#### [TASK REQUIREMENTS]
Retype the items word for word, from the first line down to the line containing "[x=180, y=652]", with both of those lines included.

(Dataset records)
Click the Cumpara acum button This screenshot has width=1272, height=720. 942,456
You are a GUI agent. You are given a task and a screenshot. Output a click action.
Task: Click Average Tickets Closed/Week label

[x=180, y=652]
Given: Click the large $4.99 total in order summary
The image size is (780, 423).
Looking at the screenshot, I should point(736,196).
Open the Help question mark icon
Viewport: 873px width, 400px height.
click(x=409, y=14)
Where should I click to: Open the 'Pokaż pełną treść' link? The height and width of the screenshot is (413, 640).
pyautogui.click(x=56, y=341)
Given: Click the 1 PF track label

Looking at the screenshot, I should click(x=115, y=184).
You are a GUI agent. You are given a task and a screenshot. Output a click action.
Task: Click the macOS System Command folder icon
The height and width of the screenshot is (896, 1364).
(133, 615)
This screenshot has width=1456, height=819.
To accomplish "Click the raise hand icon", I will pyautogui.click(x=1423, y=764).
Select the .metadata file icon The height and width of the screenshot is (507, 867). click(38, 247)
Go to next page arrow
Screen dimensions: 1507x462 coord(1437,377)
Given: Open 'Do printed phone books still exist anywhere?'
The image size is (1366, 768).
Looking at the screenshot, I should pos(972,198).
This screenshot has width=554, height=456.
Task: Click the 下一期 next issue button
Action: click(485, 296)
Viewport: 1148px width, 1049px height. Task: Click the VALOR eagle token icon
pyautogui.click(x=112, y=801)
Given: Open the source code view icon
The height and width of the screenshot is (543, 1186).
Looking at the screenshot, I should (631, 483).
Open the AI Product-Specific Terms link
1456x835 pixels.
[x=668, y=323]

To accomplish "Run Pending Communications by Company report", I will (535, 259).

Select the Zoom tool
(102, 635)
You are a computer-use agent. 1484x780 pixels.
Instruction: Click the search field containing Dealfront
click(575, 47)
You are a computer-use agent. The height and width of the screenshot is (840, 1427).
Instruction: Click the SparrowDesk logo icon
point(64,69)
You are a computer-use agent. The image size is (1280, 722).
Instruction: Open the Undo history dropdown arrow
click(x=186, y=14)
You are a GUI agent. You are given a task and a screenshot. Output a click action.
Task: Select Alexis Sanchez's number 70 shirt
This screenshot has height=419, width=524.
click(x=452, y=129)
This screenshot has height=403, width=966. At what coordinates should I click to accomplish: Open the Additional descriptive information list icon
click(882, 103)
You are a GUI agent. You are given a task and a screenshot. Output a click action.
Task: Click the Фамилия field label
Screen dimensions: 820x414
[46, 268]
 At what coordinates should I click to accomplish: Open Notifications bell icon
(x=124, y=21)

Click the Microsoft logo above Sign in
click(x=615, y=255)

#### [COMPLETE OUTPUT]
Click the Cumpara acum button This screenshot has width=1272, height=720. 942,456
You are a GUI agent. You are given a task and a screenshot. Output a click action.
Task: Click Average Tickets Closed/Week label

[x=180, y=652]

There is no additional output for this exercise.